To run species tree inference, you need to add the argument --species-tree-search HYBRID. Here we also skip the reconciliation step with --gene-tree-samples 0, and start from a random species tree with -s random. You could also use -s MiniNJ to start from a more plausible tree.
alerax -f data/primates/primate_families.txt -s random -p output_species_inference --gene-tree-samples 0 --species-tree-search HYBRID
The inferred tree can be found here: output_reconciliation/species_trees/inferred_species_tree.newick.
You can find other files in the same directories with support information. For instance, you can get information about the RELL support for the root position in output_species_inference/species_trees/species_tree_root_rell.newick.
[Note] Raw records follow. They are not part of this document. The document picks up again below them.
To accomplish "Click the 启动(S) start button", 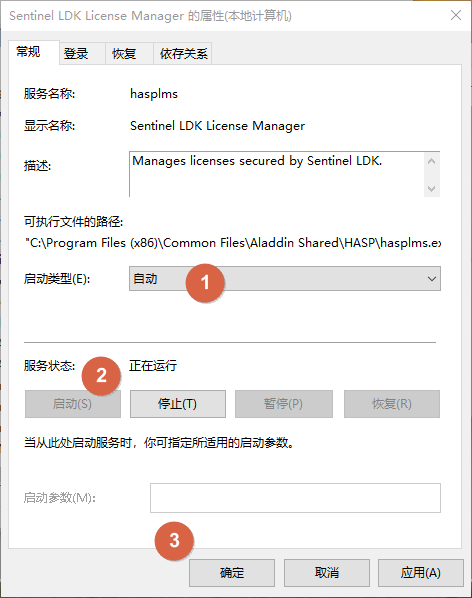I will point(73,404).
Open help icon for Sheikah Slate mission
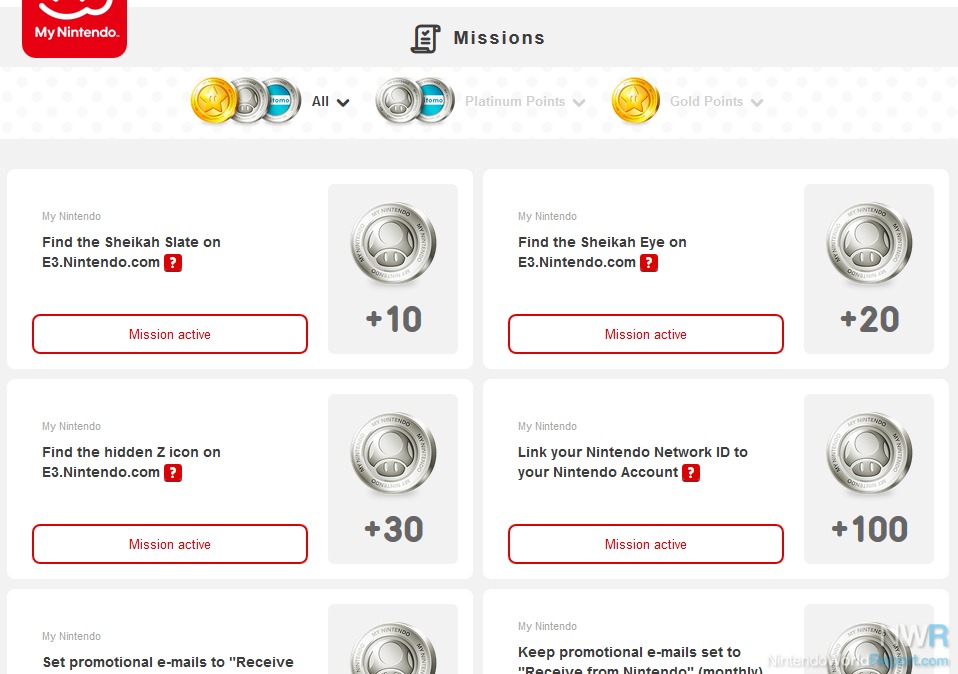The height and width of the screenshot is (674, 958). 173,263
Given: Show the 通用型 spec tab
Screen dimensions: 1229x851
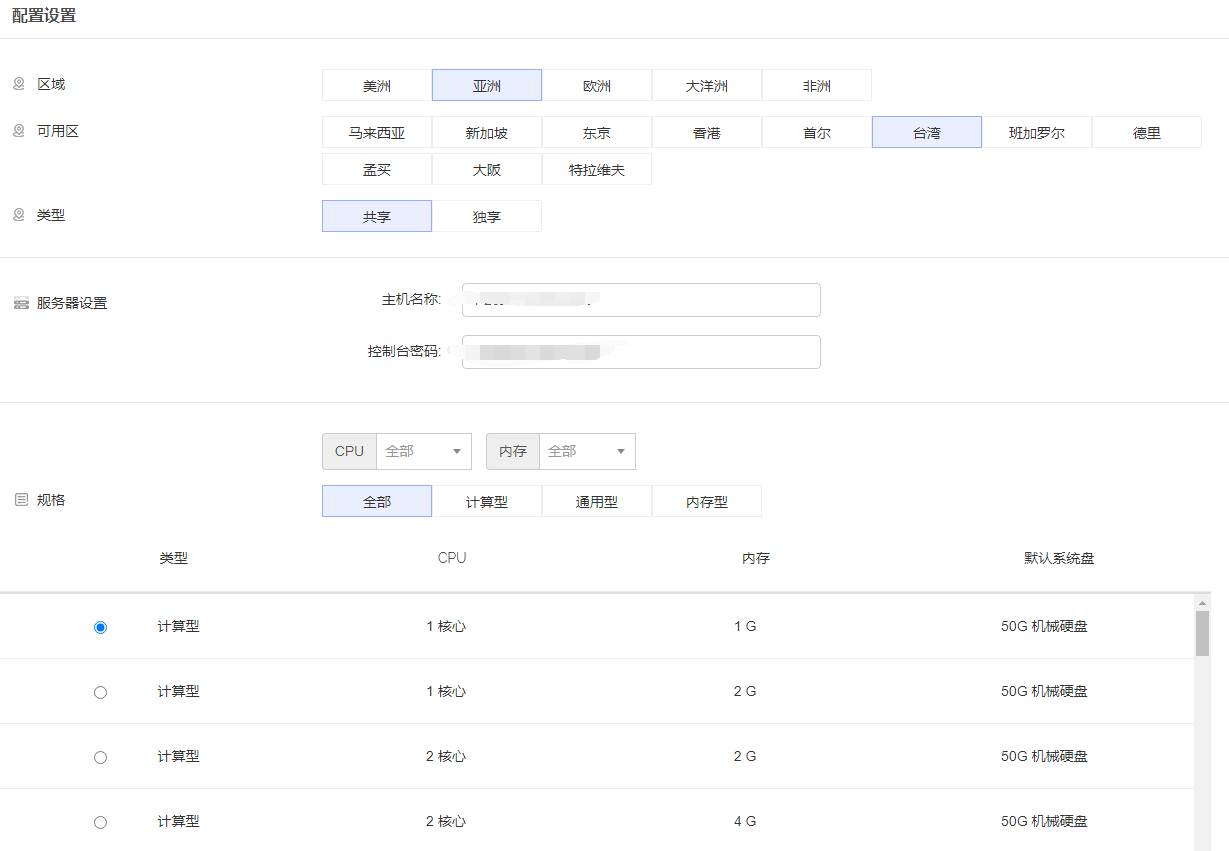Looking at the screenshot, I should (x=597, y=502).
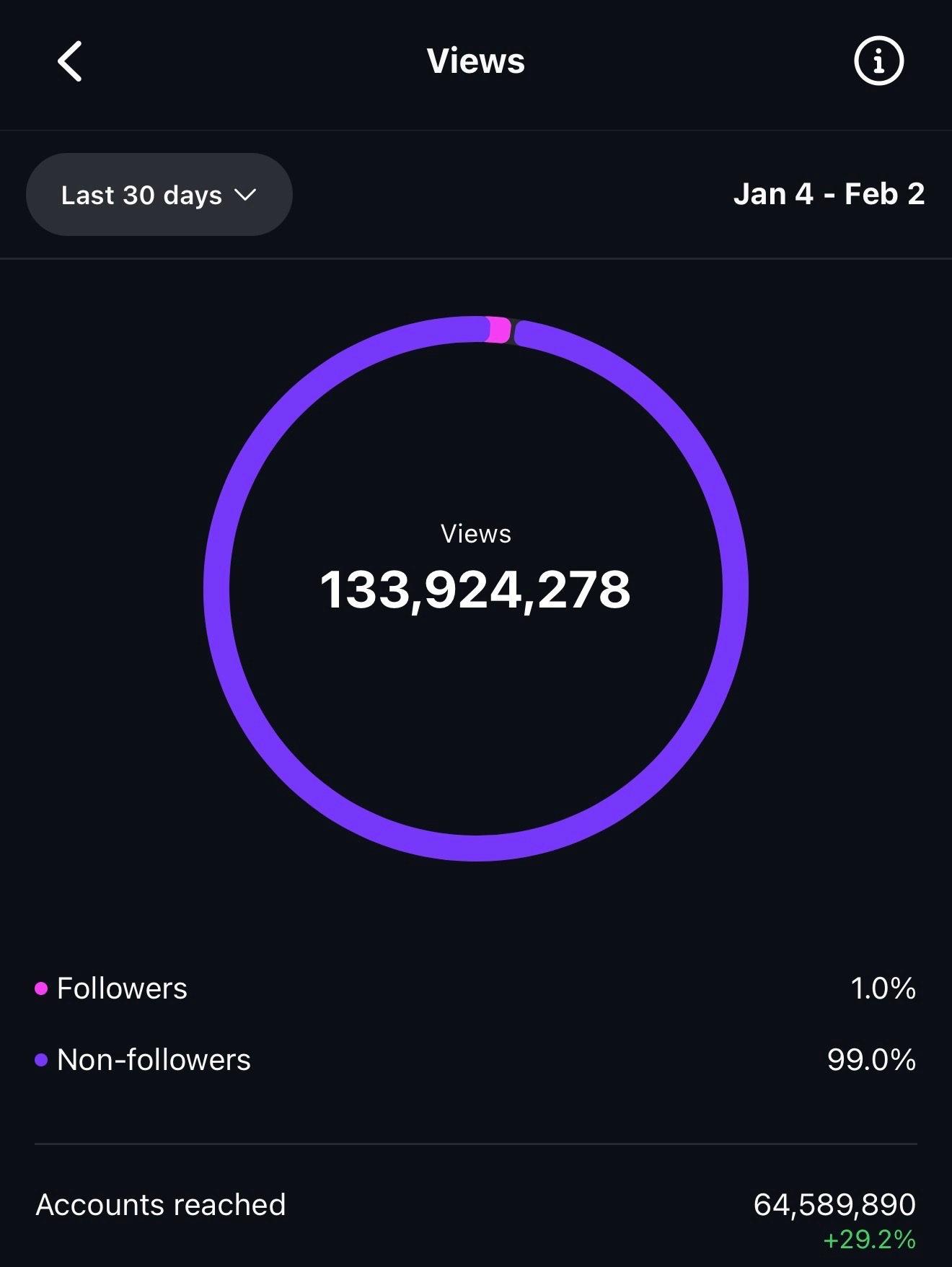Click the pink dot beside Followers
Image resolution: width=952 pixels, height=1267 pixels.
(41, 988)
Here is a picture to help you understand how to interpret the position of the scores:

The support is a value between 0 (no bootstrap supports this root position) and 1000 (all bootstraps support this position). Note that RELL tends to overestimate the support values. The support values are attached to the branches at which the root could be placed. The two branches around the inferred root have the same value (here 669) corresponding to the support for the inferred root. In this example, the terminal branch that leads to Pongo Abeli is the second best supported root position (298), which is most likely due to the fact that we have very few families to have a good support for the true position.
The different support values that we provide in AleRax are quite primitive. If you have several alternative species trees or species tree root positions that you want to test, we recommend to run AleRax on each of them separately, such that AleRax optimizes the model parameters for each candidate, and to then use a tool such as CONSEL to compare the different runs. CONSEL usually takes as input the per-site (log) likelihoods of different trees computed from the same MSA. Here, we'll give it per-family likelihoods for different species trees. AleRax outputs the per-family likelihoods into per_fam_likelihoods.txt, but we provide a script to do the job for you. In this example we will compare three root positions for the primate species tree (the true root, rooting at Pongo Abeli, and rooting at Homo Sapiens). We run AleRax on the three corresponding species tree files (with different output directories!!!!) and we do not sample any gene trees because we only need the per-family likelihoods.
alerax -f data/primates/primate_families.txt -s data/primates/speciesTree.newick -p output_testTrue --gene-tree-samples 0
alerax -f data/primates/primate_families.txt -s data/primates/pongoRootSpeciesTree.newick -p output_testPongo --gene-tree-samples 0
alerax -f data/primates/primate_families.txt -s data/primates/homoRootSpeciesTree.newick -p output_testHomo --gene-tree-samples 0
Then we can run a script to generate the input file for consel (consel.txt):
python scripts/generate_consel_file.py consel.txt output_testTrue/ output_testHomo/ output_testPongo/
The script will tell you which run corresponds to which item in consel:

You can then run consel (but you have to install consel yourself):
makermt --puzzle consel.txt
consel consel.rmt
catpv consel.pv
I get the following output, indicating a high support for the correct root (item 1):

By default, AleRax assumes that all families and all species have the same DTL probabilities. You can estimate the per-family DTL probabilities with --model-parameterization PER-FAMILY:
alerax -f data/primates/primate_families.txt -s data/primates/speciesTree.newick -p output_familyrates --gene-tree-samples 100 --model-parameterization PER-FAMILY
You can check the different estimated DTL probabilities by looking in the directory output_familyrates/model_parameters/. For instance, family_12270 gets the minimum D and T probabilities (10^-7) but a non-null loss rate, and family_381 has a few gene transfers.